I am sure all of us have come across a similar statement to the above. In the world of data science, accuracy alone is simply not enough to indicate performance or value. First of all, accuracy can be interpreted in many ways! Depending on the task at hand, it could be the accuracy in classifying the correct sample with one prediction, or 5 predictions (Top 1 vs Top 5 Accuracy of ImageNet). By definition, the top-1 accuracy would obviously always be lower than the top-5 accuracy.
Also, accuracy can be a highly misleading metric. For example let us imagine a task where we need to detect cancerous tumors that are only found in 1% of the population. A model that simply predicts ‘no tumor’ all the time would be reported to have 99% accuracy! This is clearly a crappy model, as it would wrongly inform patients who actually have cancer. Though this is an extreme example of how accuracy fails as a metric, it can happen to varying degrees in any project. Here is a great comprehensive article all about metrics if you wish to find out more!
When presented with a highly optimistic accuracy or metric, ask about other common metrics used for the specific task!
“Garbage In, Garbage Out.” — George Fuechsel
The dangers of using poor quality data can be summed up in the quote above. GIGO is one of the guiding principles of all data scientists. Using bad data typically refers to training your model on data that is unrepresentative of real world scenarios, or that the data has some sort of unreasonable bias.
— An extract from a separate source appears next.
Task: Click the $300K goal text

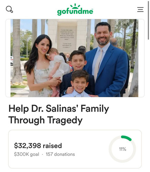Action: coord(27,154)
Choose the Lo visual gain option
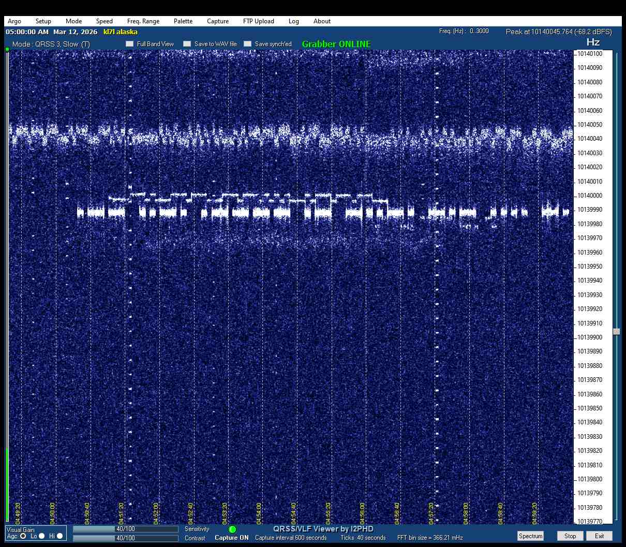The height and width of the screenshot is (547, 626). tap(42, 536)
Models trained on lousy data will simply have lousy performance when applied to practical situations. Even the newest, state-of-the-art models suffer from this problem! Combined with using improper metrics, GIGO can produce models that promise the moon, yet have the performance of a dumpster.
When evaluating a data scientist’s proposal, ask for a look at their dataset!
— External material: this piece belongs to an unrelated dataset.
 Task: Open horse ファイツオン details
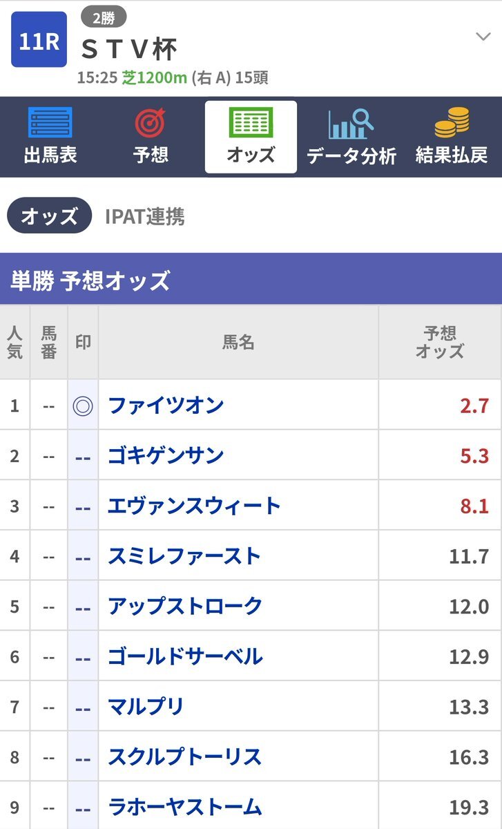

The concept of a train-test split is common knowledge among any data scientist or machine learning practitioner. Having a proper test set allows data scientists to properly evaluate the performance of their model! A test set ‘simulates’ data obtained from real-life scenarios, since it is data that is unseen by the model. There is no definite way to check if a proper train-test split has been performed, but it is still important to find out the exact procedures that have been done!
Find out how the train-test split was conducted, and the handling + training procedures of the model on the different datasets.
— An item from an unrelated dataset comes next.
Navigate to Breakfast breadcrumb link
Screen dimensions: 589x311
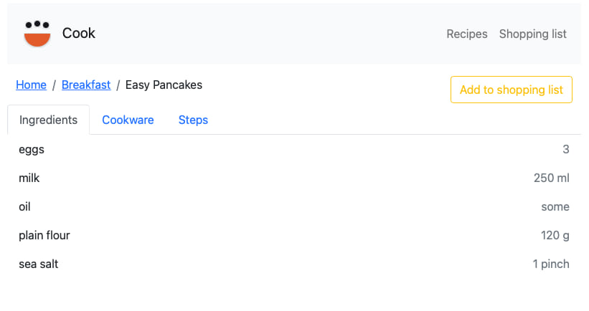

Nearly every product and solution in the technology space involves using Artificial Intelligence, Deep Learning, or Machine Learning. These are the hottest keywords in the data science space today, and people are hopping on the train, whether they truly have a ticket or not. AI/ML can be used in things ranging from self-driving cars to smart-lighting systems, and the complexity level can vary immensely. One common bluff is that AI models are a ‘black-box’ and hard to explain. However, any data scientist worth his/her salt will be able to explain their model in simple terms!
Always ask about the exact model used and a simple explanation of its workings of architecture!
Data science can be a complex mess for those who are not well versed in it. However, we should work toward wading through the BS so that we can all be well informed! Keep these tricks in mind and always be curious of what is going on behind the scenes and how things work. You can count on these principles to guide your journey in data science.